[Stored data]
========================================

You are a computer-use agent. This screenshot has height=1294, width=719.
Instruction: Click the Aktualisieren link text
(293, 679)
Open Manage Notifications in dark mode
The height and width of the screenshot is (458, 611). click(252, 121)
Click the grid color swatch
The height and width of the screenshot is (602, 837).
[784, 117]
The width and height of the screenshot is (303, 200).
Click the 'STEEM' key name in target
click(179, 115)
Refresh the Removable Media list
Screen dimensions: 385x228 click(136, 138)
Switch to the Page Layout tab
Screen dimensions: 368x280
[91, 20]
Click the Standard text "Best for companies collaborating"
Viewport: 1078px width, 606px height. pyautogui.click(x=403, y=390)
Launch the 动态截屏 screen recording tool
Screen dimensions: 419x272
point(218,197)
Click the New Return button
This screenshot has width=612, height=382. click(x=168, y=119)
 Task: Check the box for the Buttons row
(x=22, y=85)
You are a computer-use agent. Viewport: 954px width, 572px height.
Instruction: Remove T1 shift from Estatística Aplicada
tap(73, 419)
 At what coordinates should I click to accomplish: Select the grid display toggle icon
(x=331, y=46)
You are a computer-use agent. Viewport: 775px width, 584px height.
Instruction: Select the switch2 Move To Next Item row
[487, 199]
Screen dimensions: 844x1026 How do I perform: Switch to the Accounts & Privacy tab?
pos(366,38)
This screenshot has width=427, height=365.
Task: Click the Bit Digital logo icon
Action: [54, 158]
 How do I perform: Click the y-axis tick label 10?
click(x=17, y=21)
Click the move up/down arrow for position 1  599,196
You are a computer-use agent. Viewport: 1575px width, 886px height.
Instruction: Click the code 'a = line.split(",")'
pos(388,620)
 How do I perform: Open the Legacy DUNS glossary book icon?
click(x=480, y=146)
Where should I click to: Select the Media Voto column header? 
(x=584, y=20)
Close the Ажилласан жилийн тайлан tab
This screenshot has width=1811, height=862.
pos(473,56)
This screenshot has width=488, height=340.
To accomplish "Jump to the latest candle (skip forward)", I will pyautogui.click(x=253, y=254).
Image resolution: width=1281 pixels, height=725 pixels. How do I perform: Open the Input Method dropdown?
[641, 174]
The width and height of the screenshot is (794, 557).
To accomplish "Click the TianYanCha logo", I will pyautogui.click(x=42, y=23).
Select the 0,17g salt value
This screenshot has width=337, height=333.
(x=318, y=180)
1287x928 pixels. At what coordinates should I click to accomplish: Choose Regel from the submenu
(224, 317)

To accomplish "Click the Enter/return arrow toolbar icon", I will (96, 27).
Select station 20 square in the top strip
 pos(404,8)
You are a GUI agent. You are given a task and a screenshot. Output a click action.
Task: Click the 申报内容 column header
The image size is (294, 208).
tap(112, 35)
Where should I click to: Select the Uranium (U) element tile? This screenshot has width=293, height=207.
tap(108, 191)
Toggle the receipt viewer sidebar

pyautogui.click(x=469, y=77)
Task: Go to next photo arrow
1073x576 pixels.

========================================

## WHAT YOU SHOULD DO
Every line of the data above should be retyped precisely.

## TASK SOLUTION
You are a computer-use agent. This screenshot has height=1294, width=719.
Instruction: Click the Aktualisieren link text
(293, 679)
Open Manage Notifications in dark mode
The height and width of the screenshot is (458, 611). click(252, 121)
Click the grid color swatch
The height and width of the screenshot is (602, 837).
[784, 117]
The width and height of the screenshot is (303, 200).
Click the 'STEEM' key name in target
click(179, 115)
Refresh the Removable Media list
Screen dimensions: 385x228 click(136, 138)
Switch to the Page Layout tab
Screen dimensions: 368x280
[91, 20]
Click the Standard text "Best for companies collaborating"
Viewport: 1078px width, 606px height. pyautogui.click(x=403, y=390)
Launch the 动态截屏 screen recording tool
Screen dimensions: 419x272
point(218,197)
Click the New Return button
This screenshot has width=612, height=382. click(x=168, y=119)
 Task: Check the box for the Buttons row
(x=22, y=85)
You are a computer-use agent. Viewport: 954px width, 572px height.
Instruction: Remove T1 shift from Estatística Aplicada
tap(73, 419)
 At what coordinates should I click to accomplish: Select the grid display toggle icon
(x=331, y=46)
You are a computer-use agent. Viewport: 775px width, 584px height.
Instruction: Select the switch2 Move To Next Item row
[487, 199]
Screen dimensions: 844x1026 How do I perform: Switch to the Accounts & Privacy tab?
pos(366,38)
This screenshot has width=427, height=365.
Task: Click the Bit Digital logo icon
Action: [54, 158]
 How do I perform: Click the y-axis tick label 10?
click(x=17, y=21)
Click the move up/down arrow for position 1  599,196
You are a computer-use agent. Viewport: 1575px width, 886px height.
Instruction: Click the code 'a = line.split(",")'
pos(388,620)
 How do I perform: Open the Legacy DUNS glossary book icon?
click(x=480, y=146)
Where should I click to: Select the Media Voto column header? 
(x=584, y=20)
Close the Ажилласан жилийн тайлан tab
This screenshot has width=1811, height=862.
pos(473,56)
This screenshot has width=488, height=340.
To accomplish "Jump to the latest candle (skip forward)", I will pyautogui.click(x=253, y=254).
Image resolution: width=1281 pixels, height=725 pixels. How do I perform: Open the Input Method dropdown?
[641, 174]
The width and height of the screenshot is (794, 557).
To accomplish "Click the TianYanCha logo", I will pyautogui.click(x=42, y=23).
Select the 0,17g salt value
This screenshot has width=337, height=333.
(x=318, y=180)
1287x928 pixels. At what coordinates should I click to accomplish: Choose Regel from the submenu
(224, 317)

To accomplish "Click the Enter/return arrow toolbar icon", I will (96, 27).
Select station 20 square in the top strip
 pos(404,8)
You are a GUI agent. You are given a task and a screenshot. Output a click action.
Task: Click the 申报内容 column header
The image size is (294, 208).
tap(112, 35)
Where should I click to: Select the Uranium (U) element tile? This screenshot has width=293, height=207.
tap(108, 191)
Toggle the receipt viewer sidebar

pyautogui.click(x=469, y=77)
Task: Go to next photo arrow
1073x576 pixels.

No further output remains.